Overall, however, I enjoyed my first year. I learned a great deal and got to take part in the lives of some very unique young people. To some degree, I feel as though I am working towards a larger goal, towards a larger purpose. Being a semi-useful vessel for this purpose is not always clear or confidence-inspiring, but it does give some direction and sense of meaning. I know that I have done good work and, hopefully, can make strides on improving in the upcoming year.
Um..
So, if I had done all of the statistics that my district wanted me to do, I could just look in my files and spit out some numbers for you. I didn't. I'm really kind of pulling at straws for this one.
most successful learning goal:
Grammar and mechanics, maybe? My Do Now nearly every day was a DOL exercise, and I feel like this was pretty much the most effective method I used teaching grammar. I could really see progress from the beginning of the year to the end. Perhaps it was because these were fairly simple concepts to understand, unlike many of the skills I attempted to teach. Perhaps it was because I used tickets most consistently with my DOL to encourage participation. Maybe it was just because we did it so very often. I'm not sure.

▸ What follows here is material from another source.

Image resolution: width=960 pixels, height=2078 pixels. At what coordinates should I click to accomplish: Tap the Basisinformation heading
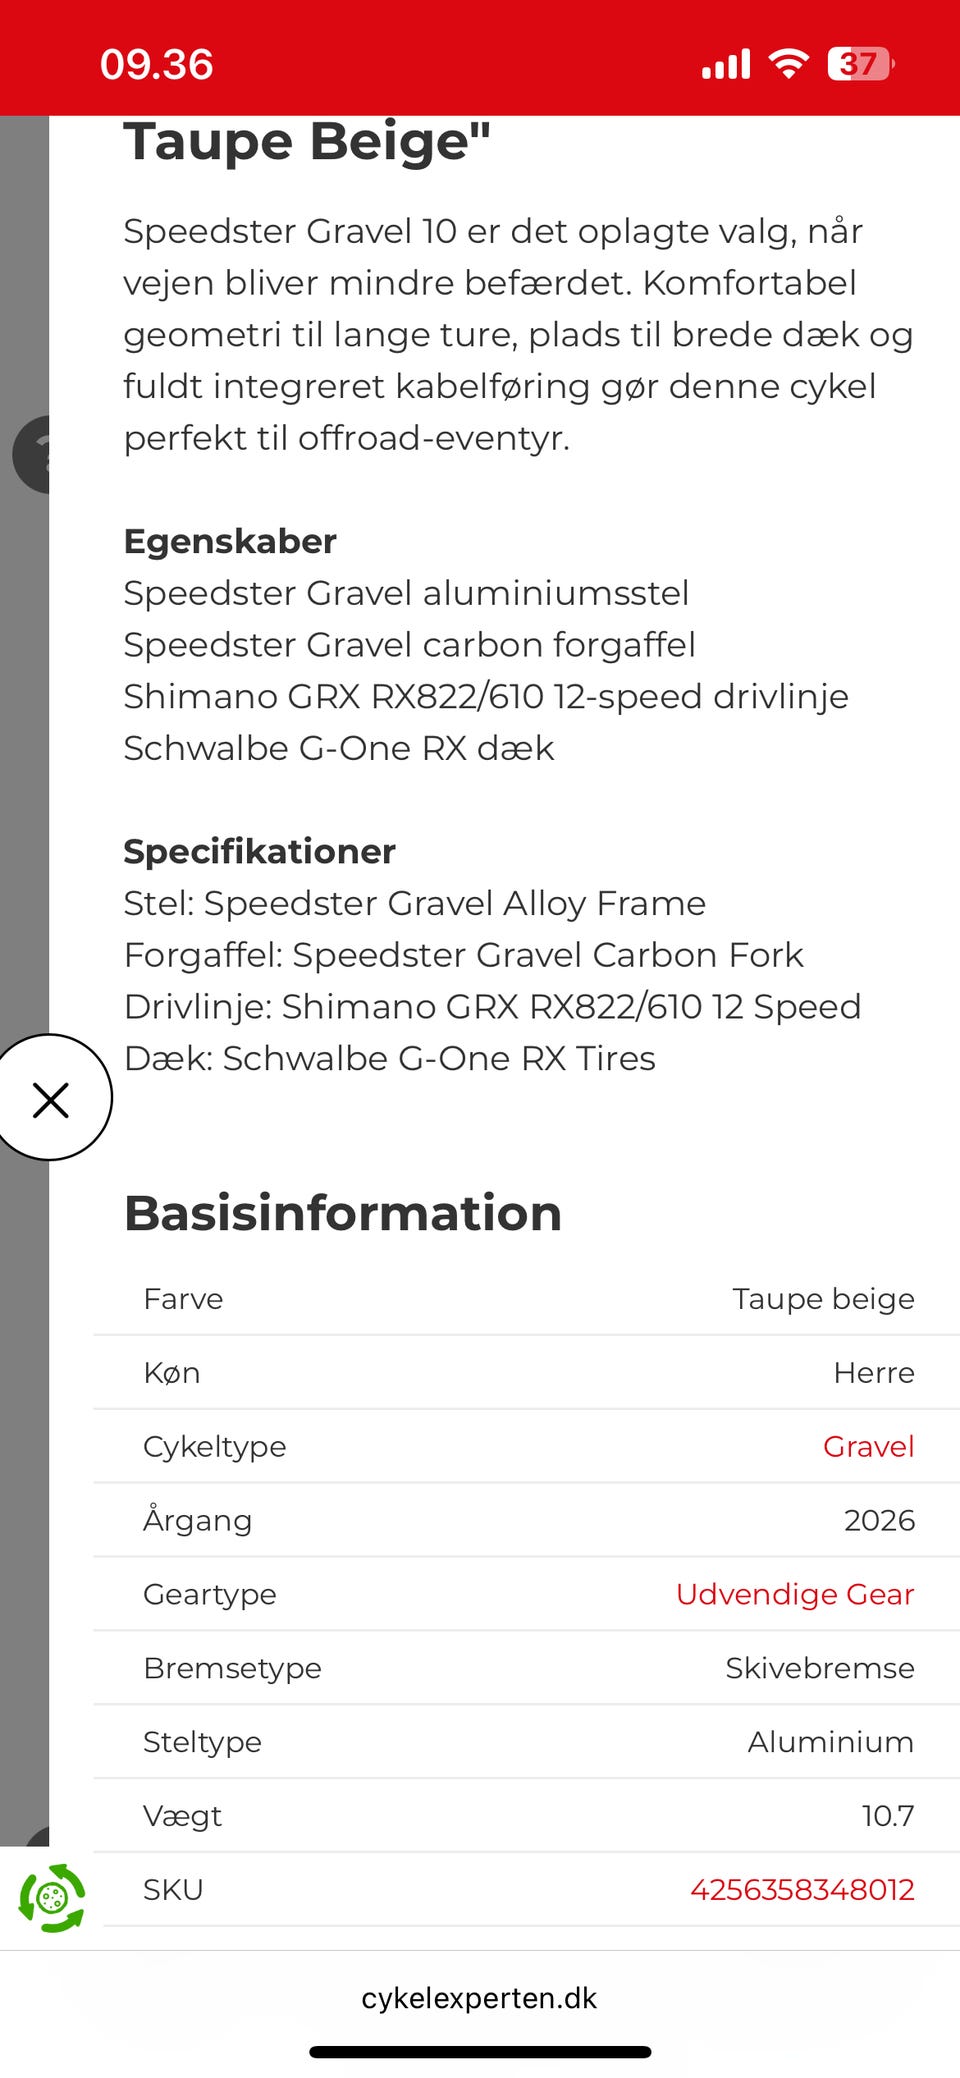coord(342,1213)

least successful learning goal:
I think this was parallel structure. Of course, it's possible that this was just the most recent failure of mine. Who knows.. Why did it fail? That's a very good question. I taught it in a way that seemed to make sense, but apparently did not. I have yet to find a successful method of teaching it.. Of course, one of my wonderful first-years is teaching it soon, so maybe she will have the key. I'm crossing my fingers. Ok. Why... My students don't know enough grammar. I didn't realize soon enough that I really needed to emphasize the basics, so I didn't get a chance to cover as much basic grammar as I would've liked. Because they didn't have a horribly firm grasp of sentence structure at the beginning, the concept of parallel sentence structure was a real stretch. Also, I had run low on motivation to come up with creative, exciting lessons by this time, so they weren't really that into it to begin with.
My performance this year was lacking. As we've said over and over, the first year is about surviving. I survived. Barely. I let my students bad behaviors get under my skin and got frustrated. I associated school with misery and frustration, so I avoided anything that had to do with it. I dreaded lesson planning, so all of my lessons were boring, so the students hated my class, so they acted up, so I got angry, so I hated school, and so on and so forth. It was fun!
I've said this before, and I'll say it again. This year, I will do better. That's my resolution. I will try my hardest to keep a positive attitude no matter what happens. I will look at my long-term goals for my students. I will work slowly, incrementally, and patiently with my students. I will plan ahead. I will bring creativity into my lessons. I will not feel sorry for myself, attempting instead to focus on my students. Lofty goals, eh?